Tasks and exercises:
(1) Answer these from the Myanmar landmines article, one line each:
(a) According to UNICEF figures, how many people in Myanmar were victims of landmines and unexploded ordnance in 2022?
(b) What job did the 26-year-old military defector hold in Myanmar?
(c) What approximate population does the article give for Myanmar?
(2) Transcribe the part of the Myanmar landmines article starting at "The military also" and ending at "their own troops.".

Source document:
+++

The military also uses civilians as human shields, a
practice widespread in the country for decades but raising alarms with
increasing mine incidents. AP’s analysis found the military, known as the
Tatmadaw, forced people to walk ahead of troops to detonate potential landmines
in their path, protecting their own troops.
The Myanmar
military, which has acknowledged mine use in the past, didn’t respond to a list
of questions AP sent to their official spokesperson’s email. When the fighting
moves on, landmines don’t. Mines left behind can indiscriminately maim or kill
those who happen upon them, years later.
It raises the
specter of casualties for years to come. In countries including Egypt and
Cambodia, people continue to die from millions of mines left behind long after
conflicts has ended. “Leaving an activated mine like this is the same as
releasing a monster,” said a 26-year-old military defector who worked as a
combat engineer platoon commander in Myanmar.
Like most who
were interviewed by AP, the defector spoke on condition of anonymity to protect
himself and his family from military retaliation.
Landmines and
unexploded ordnance have been a persistent issue in Myanmar for more than four
decades. The problem has grown exponentially since the military takeover, with
heavier use of landmines in more parts of the country, said Kim Warren, a U.N.
landmine specialist.
In 2022, 390
people were victims of landmines and unexploded ordnance in Myanmar, more than
a 37% increase from 2021, according to figures compiled by UNICEF. Overall, 102
people were killed and 288 were wounded, with children making up some 34% of
the victims, compared with 26% in 2021.
Still, Warren
said, incidents are underreported. Yeshua Moser-Puangsuwan, Landmine Monitor’s
Myanmar expert, said his group counts only casualties it can confirm with
confidence: “We’ve always been undercounting.”
Experts concede
the total number of casualties may seem small, with Myanmar’s population of
about 56 million, but say the rapid increase is distressing nonetheless.
Experts are particularly concerned about children victims. Many are unaware of
how lethal landmines and unexploded munitions are; some pick them up and play
with them.

+++

Data lines:
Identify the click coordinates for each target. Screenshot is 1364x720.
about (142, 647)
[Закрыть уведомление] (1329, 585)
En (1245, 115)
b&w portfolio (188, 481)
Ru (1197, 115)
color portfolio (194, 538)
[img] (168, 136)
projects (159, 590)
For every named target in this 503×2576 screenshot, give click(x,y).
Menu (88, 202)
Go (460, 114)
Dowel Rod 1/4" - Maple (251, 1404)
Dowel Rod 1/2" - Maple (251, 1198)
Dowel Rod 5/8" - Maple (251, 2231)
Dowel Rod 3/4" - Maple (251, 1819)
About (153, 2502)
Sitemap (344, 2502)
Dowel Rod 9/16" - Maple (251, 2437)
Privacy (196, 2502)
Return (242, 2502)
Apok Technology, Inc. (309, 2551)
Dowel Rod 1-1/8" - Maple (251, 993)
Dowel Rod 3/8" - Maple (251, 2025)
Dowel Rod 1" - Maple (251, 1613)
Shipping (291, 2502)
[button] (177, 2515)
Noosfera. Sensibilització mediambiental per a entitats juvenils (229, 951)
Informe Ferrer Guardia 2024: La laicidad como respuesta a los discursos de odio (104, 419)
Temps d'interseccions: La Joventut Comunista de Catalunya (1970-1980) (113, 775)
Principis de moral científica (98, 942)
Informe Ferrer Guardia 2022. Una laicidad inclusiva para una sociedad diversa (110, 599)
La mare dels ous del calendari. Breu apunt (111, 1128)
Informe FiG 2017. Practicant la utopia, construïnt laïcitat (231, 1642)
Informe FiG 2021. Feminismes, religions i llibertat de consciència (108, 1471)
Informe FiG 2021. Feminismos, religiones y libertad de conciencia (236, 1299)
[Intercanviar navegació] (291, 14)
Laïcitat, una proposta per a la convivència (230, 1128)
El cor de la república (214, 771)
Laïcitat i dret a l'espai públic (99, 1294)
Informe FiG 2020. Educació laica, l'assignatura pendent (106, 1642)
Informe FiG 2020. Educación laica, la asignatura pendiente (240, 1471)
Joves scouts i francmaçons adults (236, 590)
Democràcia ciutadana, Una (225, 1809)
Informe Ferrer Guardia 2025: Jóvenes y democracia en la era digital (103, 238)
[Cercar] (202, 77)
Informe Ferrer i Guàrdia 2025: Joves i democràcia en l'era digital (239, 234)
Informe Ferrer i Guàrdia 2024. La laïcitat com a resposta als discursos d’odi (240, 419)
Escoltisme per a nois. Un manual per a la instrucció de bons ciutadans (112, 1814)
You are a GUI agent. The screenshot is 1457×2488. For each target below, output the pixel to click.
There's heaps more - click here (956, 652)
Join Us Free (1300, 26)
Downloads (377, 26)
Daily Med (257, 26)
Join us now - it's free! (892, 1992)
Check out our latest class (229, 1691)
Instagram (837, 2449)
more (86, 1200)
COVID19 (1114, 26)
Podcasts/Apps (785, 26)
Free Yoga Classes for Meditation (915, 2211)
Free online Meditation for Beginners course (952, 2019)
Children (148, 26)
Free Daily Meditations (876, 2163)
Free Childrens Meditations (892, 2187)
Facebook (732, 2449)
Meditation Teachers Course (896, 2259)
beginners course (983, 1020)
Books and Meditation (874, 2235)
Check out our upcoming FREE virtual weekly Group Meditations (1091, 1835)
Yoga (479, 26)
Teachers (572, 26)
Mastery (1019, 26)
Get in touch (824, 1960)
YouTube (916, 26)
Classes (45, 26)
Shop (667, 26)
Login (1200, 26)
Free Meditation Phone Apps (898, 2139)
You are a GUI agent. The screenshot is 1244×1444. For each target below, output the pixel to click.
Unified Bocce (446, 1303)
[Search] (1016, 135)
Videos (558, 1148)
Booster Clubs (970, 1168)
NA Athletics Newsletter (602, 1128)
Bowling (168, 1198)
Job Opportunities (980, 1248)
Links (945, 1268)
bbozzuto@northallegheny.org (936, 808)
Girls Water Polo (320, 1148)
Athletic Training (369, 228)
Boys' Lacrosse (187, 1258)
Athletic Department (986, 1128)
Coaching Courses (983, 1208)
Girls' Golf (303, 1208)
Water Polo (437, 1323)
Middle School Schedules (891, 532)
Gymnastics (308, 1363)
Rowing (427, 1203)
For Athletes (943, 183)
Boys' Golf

+++

Answers to the exercise:
(1)
(a) 390 people
(b) Combat engineer platoon commander
(c) About 56 million

(2)
The military also uses civilians as human shields, a
practice widespread in the country for decades but raising alarms with
increasing mine incidents. AP’s analysis found the military, known as the
Tatmadaw, forced people to walk ahead of troops to detonate potential landmines
in their path, protecting their own troops.